1 John 4:13. “Of His Spirit.”—It would be precisely in accordance with St. John’s teaching here if we read “spirit,” or disposition. What God gives to those who are in vital relations with Him is, the spirit of His own love, which inspires them also to self-sacrifice.

ILLUSTRATIONS TO CHAPTER 4

1 John 4:8. The Love of God.—“God is love.” This single announcement of the beloved disciple, contradicted by so many appearances, yet carrying its own evidence—in the world around us met by many a No and many a murmur, and from the caverns of despair fetching up a fiendish laughter, and yet countersigned by Jehovah’s handwriting on the ruined tablets of the heart, and in trumpet tones reverberated from the hills of immortality—this shortest of sentences, and most summary of gospels, which a breath can utter, and which a signet ring can contain—is the truth which, shining bright at the Advent, will overspread the world in the millennium’s mild lustre. It is a truth on which no man has mused too much, even although he has pondered it all his days, and to which no anthem can do justice, except that in which golden harps mingle, and in which the redeemed from among men are helped by the seraphim.—Dr. James Hamilton.

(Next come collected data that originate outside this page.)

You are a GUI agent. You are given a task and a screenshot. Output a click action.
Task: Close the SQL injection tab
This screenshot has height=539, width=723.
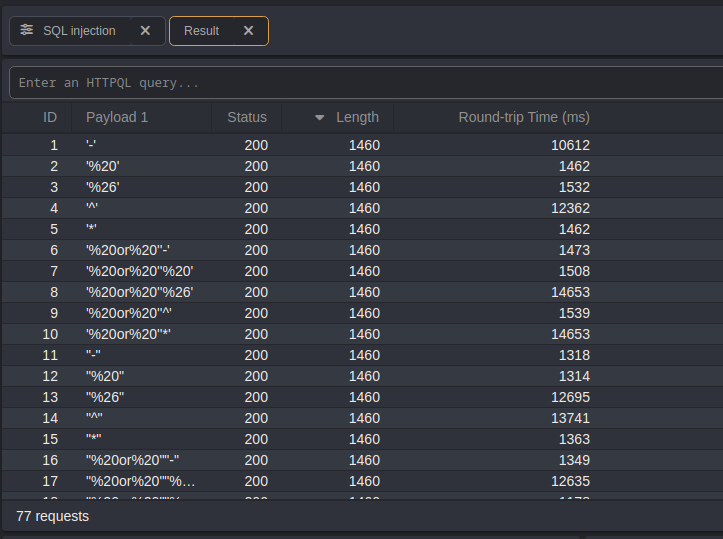click(145, 31)
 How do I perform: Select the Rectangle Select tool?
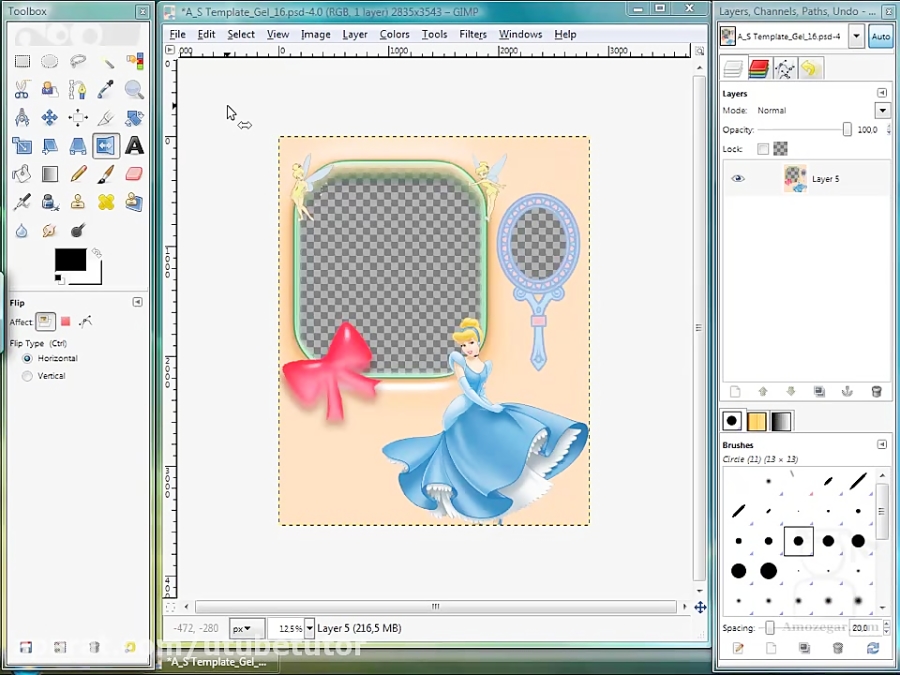coord(22,60)
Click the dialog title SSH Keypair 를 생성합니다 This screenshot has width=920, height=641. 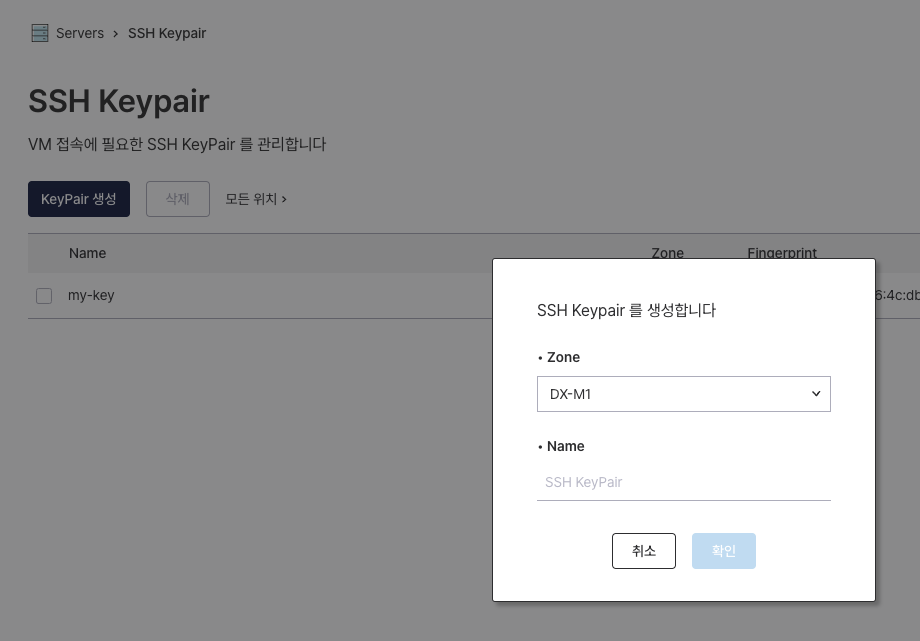pos(625,310)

The Heart of God.—History’s noblest deed and record of love is in the self-devotion of the generous heathen Pylades, who forfeited his life to save his friend; but “God commendeth His love to us, in that, while we were yet sinners, Christ died for us.” “You have not seen,” says a great writer and profound thinker, “the greatest gift of all—the heart of God, the love of His heart, the heart of His love. And will He in very deed show us that? Yes, unveil that cross, and see. It was His only mode of showing us His heart. It is infinite love labouring to reveal itself—agonising to utter the fulness of infinite love. Apart from that act, a boundless ocean of love would have remained for ever shut up and concealed in the heart of God; but now it has found an ocean-channel. Beyond this He cannot go. Once and for ever the proof has been given, ‘God is love.’ ”

Our Love comes from God.—As the rays come from the sun, and yet are not the sun, even so our love and pity, though they are not God, but merely a poor, weak image and reflection of Him, yet from Him alone they come. If there is mercy in our hearts, it comes from the fountain of mercy. If there is the light of love in us, it is a ray from the full sun of. His love.—Rev. C. Kingsley.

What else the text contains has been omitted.